ЗАДАНИЕ 1:
Объясните по описанию поймы Габьи, за что родниковые струи в Ржавщиках прозвали Железистыми ключами.
ЗАДАНИЕ 2:
Продолжите описание поймы Габьи после последнего предложения фрагмента текста.

ФРАГМЕНТ ТЕКСТА:
════════════════════

Пойма Габьи воистину сказка природы, и, хотя на русской земле таких сказок множество, как утерпишь, чтобы не поведать о ней подробнее. От берегов, заросших вековыми ольхами, шагов на триста, а то и на пятьсот — буйное, по пояс, разнотравье. Прибрежные заливные суходолы, досыта напоенные чудодейственным илистым половодьем, давали столько сена, что здесь говаривали: «С копны на копну перепрыгнуть можно!» Из институтов — Смоленского педагогического, Брянского лесотехнического — приезжали профессора со студентами и, довольные, увозили на свои кафедры папки с гербариями редчайших растений. У медиков — своя радость: «Не болото — живая аптека!» И девчата с парнями забредали нарвать цветов, полюбезничать под неторопливый говор коростелей, резвый посвист стрижей, стремительно обгоняющих друг друга над обрывистым берегом.
Здешние болота, точнее, болотца, если смотреть издали с какой-нибудь кручи, похожи на неширокие, в двести — триста шагов, ленты с кудрявыми лозняками и орешниками. Вниз по течению, за Соловьиным болотцем, — Ржавщики, где затерялись во мху какие-то минеральные родниковые струи, все в ржавых пятнышках. За это и прозваны Железистыми ключами. Ярко-желтые пятна, похожие на опавший осиновый лист, заметны лишь в долгодневную сушь, но лог с ложбиной окрещен Ржавщиками. Дальше — Рожки: от болотца к горушке тянутся, расходясь, две ложбинки. Потом красовалась километровой длины Коноплянка. В белоствольном березняке, в редком невысоком сосняке радовала глаз дикая конопля в человеческий рост по торфянистым обочинам стежек; у заболоченных топких берегов водились выдры (отсюда название — Выдрины виры). За Коноплянкой — широкий Капустный лог с ежегодным обилием заячьей капусты. За ним новое болотечко — Мочалы, по соседству с которым, на взгорьях, в липовых рощах, встарь заготовляли лыко для мочал (их возили на ближайший Рогнединский базар).

════════════════════

РАЗДЕЛ ДАННЫХ:
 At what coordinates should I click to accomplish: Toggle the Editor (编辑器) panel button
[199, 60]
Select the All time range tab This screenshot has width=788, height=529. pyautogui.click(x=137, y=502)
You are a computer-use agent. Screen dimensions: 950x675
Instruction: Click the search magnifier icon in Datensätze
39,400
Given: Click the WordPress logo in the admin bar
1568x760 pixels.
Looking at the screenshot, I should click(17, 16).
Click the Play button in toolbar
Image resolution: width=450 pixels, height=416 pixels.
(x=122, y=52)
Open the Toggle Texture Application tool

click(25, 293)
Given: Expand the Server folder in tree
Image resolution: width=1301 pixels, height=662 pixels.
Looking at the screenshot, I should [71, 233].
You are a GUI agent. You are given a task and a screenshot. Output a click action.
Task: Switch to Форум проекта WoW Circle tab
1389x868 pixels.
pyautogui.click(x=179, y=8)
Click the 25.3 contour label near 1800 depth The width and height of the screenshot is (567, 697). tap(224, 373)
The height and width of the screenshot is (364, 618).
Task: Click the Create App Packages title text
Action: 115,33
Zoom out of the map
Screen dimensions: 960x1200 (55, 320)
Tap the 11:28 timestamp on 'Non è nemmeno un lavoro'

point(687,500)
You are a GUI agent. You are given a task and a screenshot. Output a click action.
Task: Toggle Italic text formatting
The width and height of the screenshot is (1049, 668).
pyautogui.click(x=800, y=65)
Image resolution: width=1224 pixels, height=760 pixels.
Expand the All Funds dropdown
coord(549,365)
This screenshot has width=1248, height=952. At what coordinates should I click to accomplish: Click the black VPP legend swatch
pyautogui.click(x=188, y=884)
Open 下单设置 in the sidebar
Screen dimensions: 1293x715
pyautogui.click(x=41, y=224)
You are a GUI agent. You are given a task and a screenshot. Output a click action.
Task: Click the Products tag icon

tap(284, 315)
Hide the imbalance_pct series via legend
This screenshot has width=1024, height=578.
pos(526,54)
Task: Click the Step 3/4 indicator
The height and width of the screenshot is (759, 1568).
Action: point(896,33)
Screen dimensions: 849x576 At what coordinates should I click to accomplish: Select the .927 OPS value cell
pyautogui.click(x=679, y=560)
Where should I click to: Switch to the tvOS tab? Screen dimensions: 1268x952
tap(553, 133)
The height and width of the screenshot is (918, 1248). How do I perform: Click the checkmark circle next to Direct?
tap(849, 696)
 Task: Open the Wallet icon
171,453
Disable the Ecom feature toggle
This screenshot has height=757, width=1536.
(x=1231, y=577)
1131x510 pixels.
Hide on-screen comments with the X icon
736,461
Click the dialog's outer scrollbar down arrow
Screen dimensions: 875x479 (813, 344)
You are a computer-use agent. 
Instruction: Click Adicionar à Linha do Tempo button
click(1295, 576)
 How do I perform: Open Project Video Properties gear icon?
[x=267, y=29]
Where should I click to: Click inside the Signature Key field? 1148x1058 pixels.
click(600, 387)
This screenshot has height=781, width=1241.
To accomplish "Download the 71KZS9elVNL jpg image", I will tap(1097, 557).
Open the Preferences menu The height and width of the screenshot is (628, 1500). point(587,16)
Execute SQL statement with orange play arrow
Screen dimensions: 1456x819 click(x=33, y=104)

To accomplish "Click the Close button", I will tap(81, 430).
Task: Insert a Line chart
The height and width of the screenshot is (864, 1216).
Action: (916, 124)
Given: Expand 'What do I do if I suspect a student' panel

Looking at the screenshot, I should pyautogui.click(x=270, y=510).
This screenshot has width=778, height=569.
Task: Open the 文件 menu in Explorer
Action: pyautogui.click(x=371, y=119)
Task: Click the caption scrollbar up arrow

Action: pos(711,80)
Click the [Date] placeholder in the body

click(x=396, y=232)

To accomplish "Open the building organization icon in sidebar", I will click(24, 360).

════════════════════

РЕЗУЛЬТАТ 1:
Эти минеральные струи, затерявшиеся во мху, все в ржавых пятнышках, за это их и прозвали Железистыми ключами.

РЕЗУЛЬТАТ 2:
А вверх по течению Габьи, за Соловьиным болотцем, зеленели другие болотистые места — Зубовская трясина, Бобровка (когда-то тут жили бобры), Фаддеевская мельница, Дуничев мох, Верещевичи, Тюнинская живая вода. И всюду родники, родники — Шелепинские колодези, Глебовский ключ, Цвылевская струя, Сушиморова криница. Одни ухоженные, вроде Алмазной Бусинки, другие попроще — не имеющие имени. На другом берегу Габьи, правом, который местами повыше левого, посуходольнее, с более узкой лентой болот, родники были еще в большем почете. Крестьяне, жившие близко к речке, каждую весну собственными руками огораживали колышками все чистоструйные ключи.
Повыше родниковых созвездий взгорья бровки возвышенностей отделены от полей то дубняком и березняком, то орешником и осинником, то ельником и сосняком. Жаль, ныне в пойме Габьи уцелели не все волшебные сказки природы. На высушенных местах поубавилось Алмазных Бусинок. Меньше кустарника по берегам, живых изгородей по взгоркам. И дичь не столь охотно гнездится в облысевших болотах. И рыбьи стаи реже плещут, играя в обмелевших заводях. А первопричина — в них, в родниках. От них — истоки жизни.
Родник! Символично, наверное, что один корень объединяет такие слова, как род, родник, родина, родня, родство, родители. Самые святые чувства вызывает образ родника.
Конечно, светлоструйных Алмазных Бусинок уйма повсюду — в лесах, на лугах, в болотах. Но нет-нет да и встречаются плоды опрометчивого хозяйствования. Глядишь, осушается болото с родниками, с живым музеем редчайшей флоры. И ради чего? Чтоб на осушенном месте посеять то, что еще лучше растет в чистом поле.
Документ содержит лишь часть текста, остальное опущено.